> Task objective:
In the entries below, find the line with "Task: Click the bold 'Analyze' step label", then set it down exactly along with each line after it to the end, skipping any pictures.

[Start of section]

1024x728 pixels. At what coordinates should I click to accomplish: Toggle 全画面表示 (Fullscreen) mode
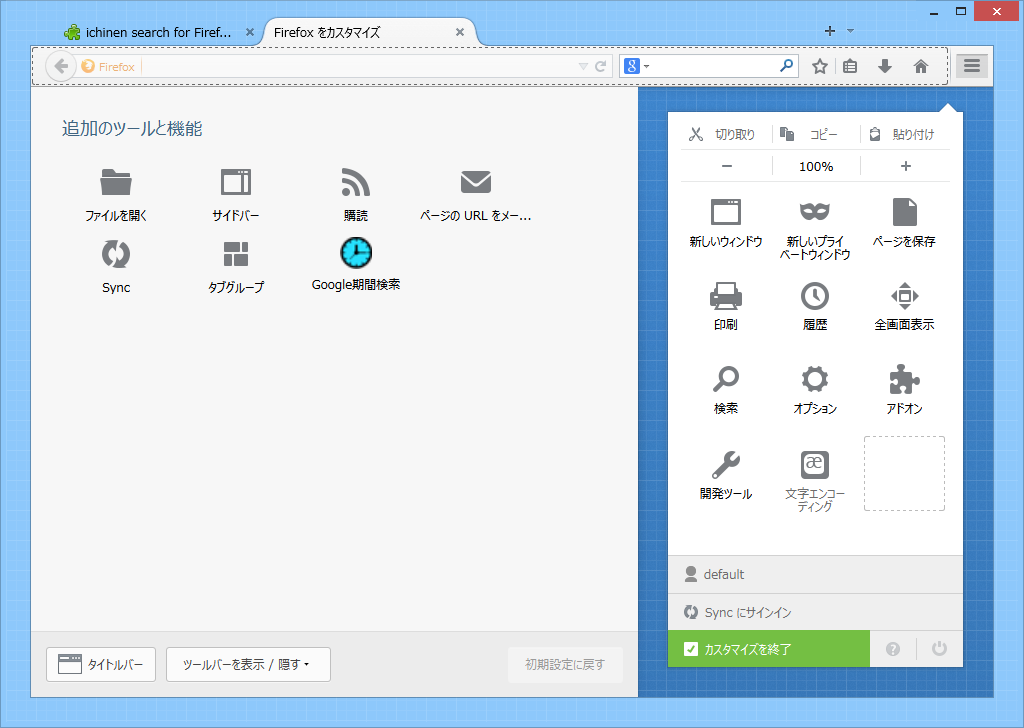904,296
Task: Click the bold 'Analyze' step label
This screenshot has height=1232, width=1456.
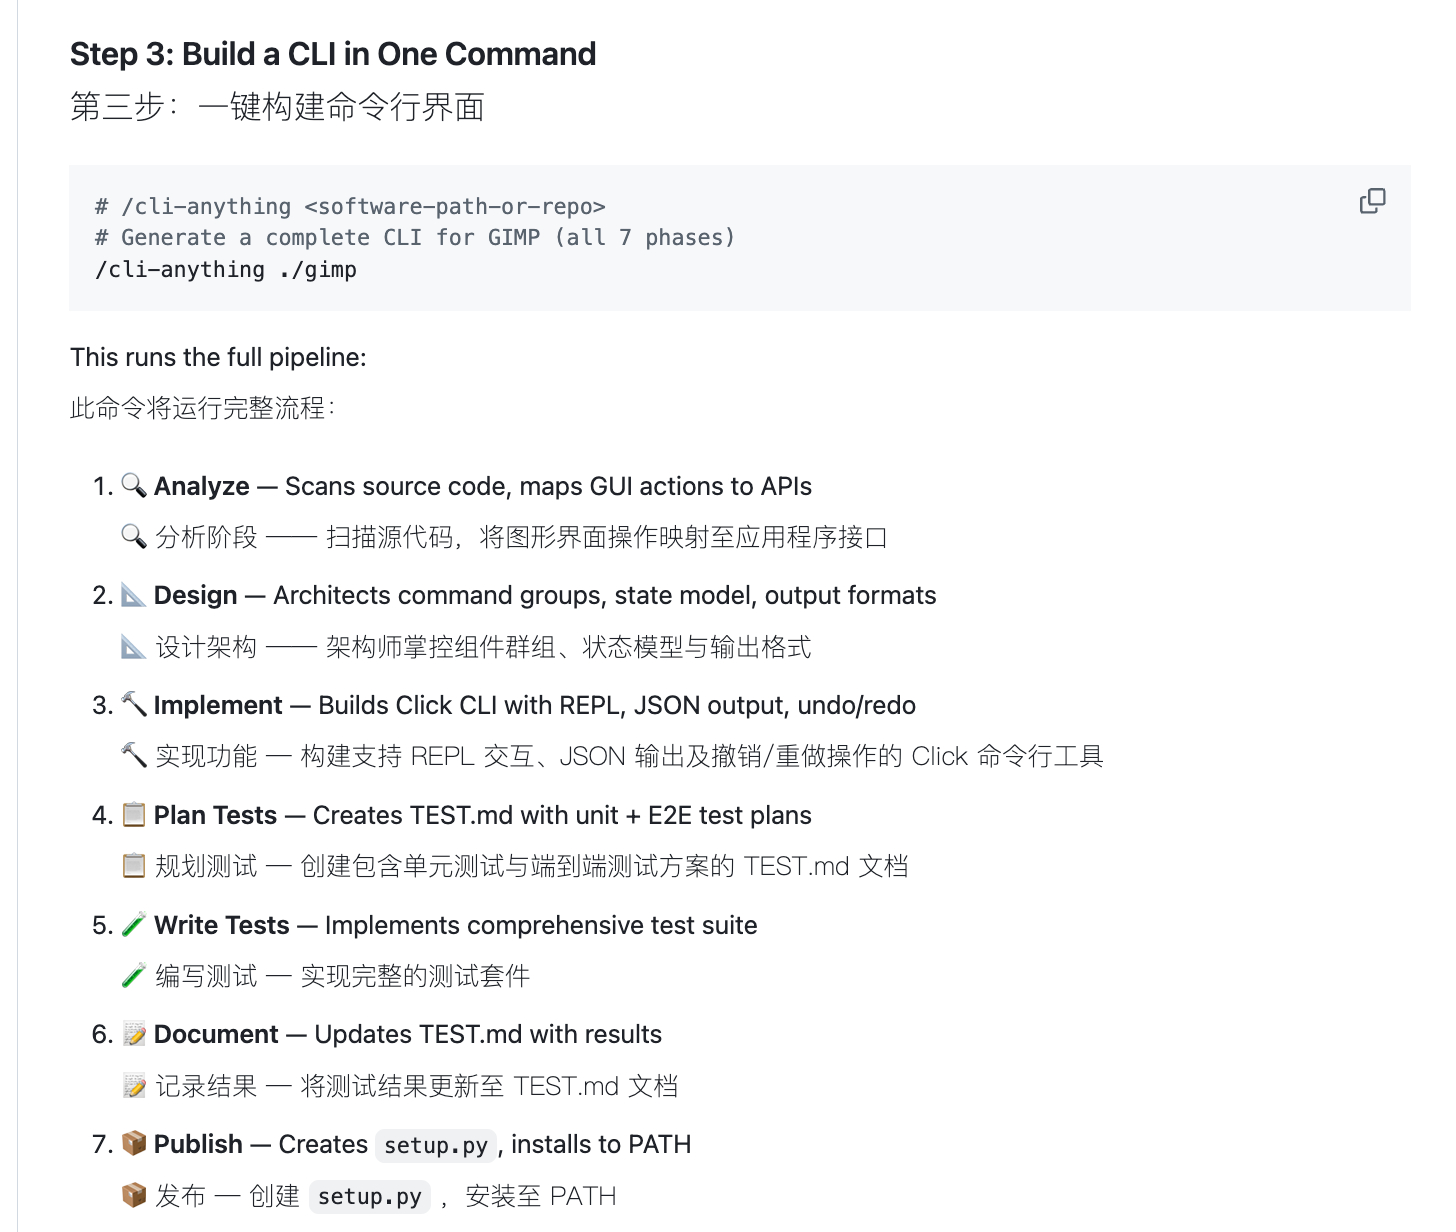Action: click(201, 486)
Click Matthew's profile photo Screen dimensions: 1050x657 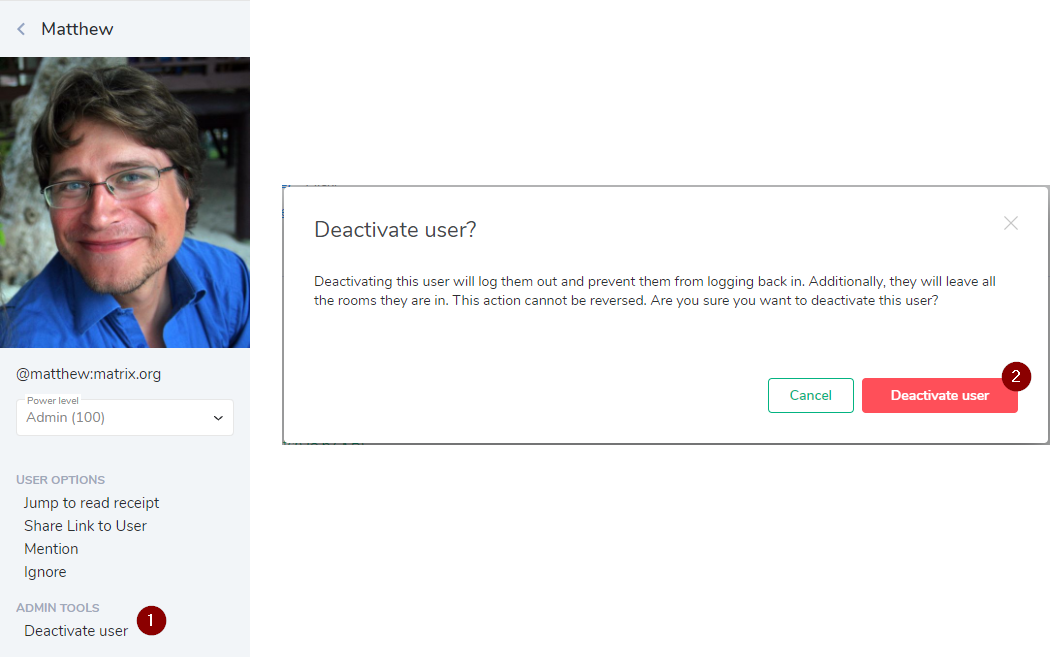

[End of section]

> Task output:
Task: Click the bold 'Analyze' step label
This screenshot has height=1232, width=1456.
Action: click(201, 486)
Click Matthew's profile photo Screen dimensions: 1050x657 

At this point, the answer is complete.